Today's news includes the item that 'big pharma', the leading pharmaceutical companies that spend billions of pounds on research and develop new treatments are threatening to leave the UK. The headline is that they say the National Health Service is underspending by at least £20 billion a year, which means they are either refusing to buy some drugs at all, or strictly rationing the patients to whom some new drugs are administered. The economic effect of this parsimony is that the companies are not getting the return they require on the money they invest in research. In other countries [the richer Commonwealth, the more affluent EU states and the USA and other aggressively capitalist countries where the wealthy are big spenders on health care] the greater spending by the medical professions provides more data for the drug companies to use in the verification and development of new treatments.
The threat from the drugs firms need not be taken too seriously, in the short term, because the factors that keep the pharmacological teams in the UK are the size and quality of medical schools and related scientific communities in the universities, the very good lifestyle available in Britain and the availability of good quality personnel. But there could be an eventual drift of such researchers away from Britain if those environmental advantages are lost in a continued downward spiral of social and economic degeneration. That will happen if the fundamentals of policy are not changed: and that will only happen when the impedimenta of Economics is removed from official thinking.
Government spending has for many centuries been the basis of much [if not most] major technological development. The needs of the Royal Navy for navigational tools led to the construction of the first Royal Observatory, from which much wider developments of astronomy were derived. Efficient timekeeping was needed for the discovery of where a ship was, hence the search for wholly efficient chronometers to make the calculation of longitude a simple everyday task for naval officers - then for merchant seamen. From the seventeenth century until the twentieth naval dockyards were among the biggest employers in the country, and the national determination to keep the navy [then also the air force] at the forefront of international comparison led to thousands of innovations which could then be spun-off to commercial applications. In this new century, a major factor in the US predominance in technology is the massive spending on research and development by the US government, to maintain supremacy in terrestrial conflict and in the space race.

### DATA EXCERPT
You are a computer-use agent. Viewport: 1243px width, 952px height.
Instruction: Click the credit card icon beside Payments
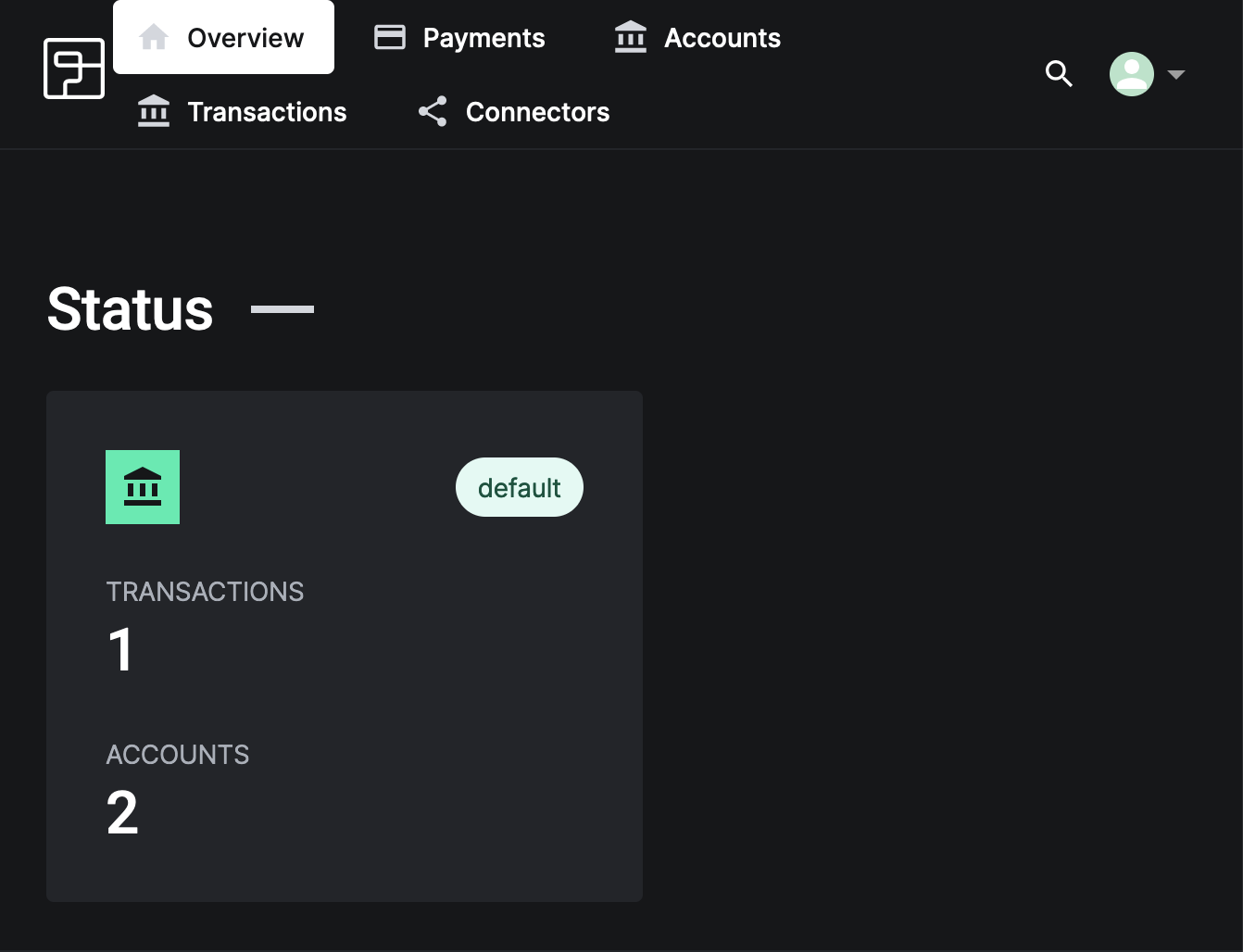tap(390, 37)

### YOUR TASKS
1) In the commentary on drug companies and the NHS, translate this sentence into French: "Government spending has for many centuries been the basis of much [if not most] major technological development."
2) Carry on the commentary on drug companies and the NHS with one more paragraph, starting after its final sentence.

### EXERCISE ANSWERS
1) Depuis de nombreux siècles, les dépenses publiques sont à la base d'une grande partie [sinon de l'essentiel] des grands développements technologiques.

2)
Britain was the first front-runner in this contest for the best in military technology. Peter the Great of Russia notoriously spent a year in Deptford learning the techniques of building, equipping and arming warships in the eighteenth century, then went back to Russia to found his own great port and create the navy that enabled him to break Sweden's hegemony in the Baltic. Charles II, like Peter of Russia, was fascinated by all the gadgets that were unveiled to the Royal Society that he created; and countries all over the world have developed derivative science academies. The close engagement of the state in the development of science and technology has been crucial, both in funding the research and in giving prestige to the achievers. Cameron-Osborne austerity is stripping away Britain's capacity to compete in this area, and this will soon produce a calamity of historical proportions. The time for a fundamental policy is change is very limited.